* [Your objective]: From the entries below, retype only the lines from the one with "Task: Select the" through the one with "Task: Open the ChallengeU hamburger menu", exactly as written.

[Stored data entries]

····················

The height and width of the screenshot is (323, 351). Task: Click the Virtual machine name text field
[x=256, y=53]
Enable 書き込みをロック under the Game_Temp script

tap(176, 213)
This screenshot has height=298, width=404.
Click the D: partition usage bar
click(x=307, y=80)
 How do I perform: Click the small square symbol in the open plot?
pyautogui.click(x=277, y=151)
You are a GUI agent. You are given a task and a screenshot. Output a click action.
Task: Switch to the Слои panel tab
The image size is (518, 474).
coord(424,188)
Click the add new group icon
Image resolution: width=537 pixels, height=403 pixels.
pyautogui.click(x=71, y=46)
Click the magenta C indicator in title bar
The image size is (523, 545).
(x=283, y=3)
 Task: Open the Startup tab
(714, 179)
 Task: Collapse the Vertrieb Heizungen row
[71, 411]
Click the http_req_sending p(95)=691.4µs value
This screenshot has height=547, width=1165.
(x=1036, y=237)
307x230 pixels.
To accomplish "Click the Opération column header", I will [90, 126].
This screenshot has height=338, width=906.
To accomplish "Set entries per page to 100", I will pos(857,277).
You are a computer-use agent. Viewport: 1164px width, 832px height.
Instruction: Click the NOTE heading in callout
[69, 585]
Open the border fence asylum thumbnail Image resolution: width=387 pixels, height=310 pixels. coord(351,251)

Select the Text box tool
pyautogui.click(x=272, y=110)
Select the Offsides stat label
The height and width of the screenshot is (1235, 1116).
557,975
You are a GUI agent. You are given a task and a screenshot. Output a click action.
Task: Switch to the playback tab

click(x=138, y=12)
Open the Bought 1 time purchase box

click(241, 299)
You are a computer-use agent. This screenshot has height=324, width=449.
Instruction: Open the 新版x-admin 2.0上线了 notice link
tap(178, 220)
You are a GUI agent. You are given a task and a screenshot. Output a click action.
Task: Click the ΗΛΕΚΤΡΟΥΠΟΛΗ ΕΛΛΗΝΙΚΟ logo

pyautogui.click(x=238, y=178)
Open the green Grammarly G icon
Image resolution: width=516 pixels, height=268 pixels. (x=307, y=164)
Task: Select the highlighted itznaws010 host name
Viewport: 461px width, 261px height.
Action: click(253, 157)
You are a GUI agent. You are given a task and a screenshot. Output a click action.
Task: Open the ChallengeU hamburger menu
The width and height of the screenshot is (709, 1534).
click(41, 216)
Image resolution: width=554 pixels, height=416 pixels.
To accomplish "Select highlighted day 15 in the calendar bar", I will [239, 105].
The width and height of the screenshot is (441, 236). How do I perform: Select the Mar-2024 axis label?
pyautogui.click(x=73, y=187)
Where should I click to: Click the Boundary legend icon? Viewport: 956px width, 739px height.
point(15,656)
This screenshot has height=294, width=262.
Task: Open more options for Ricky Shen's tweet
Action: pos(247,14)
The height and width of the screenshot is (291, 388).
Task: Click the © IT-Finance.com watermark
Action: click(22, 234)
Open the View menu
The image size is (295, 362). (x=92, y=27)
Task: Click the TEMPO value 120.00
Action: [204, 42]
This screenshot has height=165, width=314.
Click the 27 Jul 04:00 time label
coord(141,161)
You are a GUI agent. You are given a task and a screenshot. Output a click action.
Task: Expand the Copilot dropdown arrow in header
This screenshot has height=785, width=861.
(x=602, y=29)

····················

* [Reply to the exercise]:
Task: Select the highlighted itznaws010 host name
Viewport: 461px width, 261px height.
Action: click(253, 157)
You are a GUI agent. You are given a task and a screenshot. Output a click action.
Task: Open the ChallengeU hamburger menu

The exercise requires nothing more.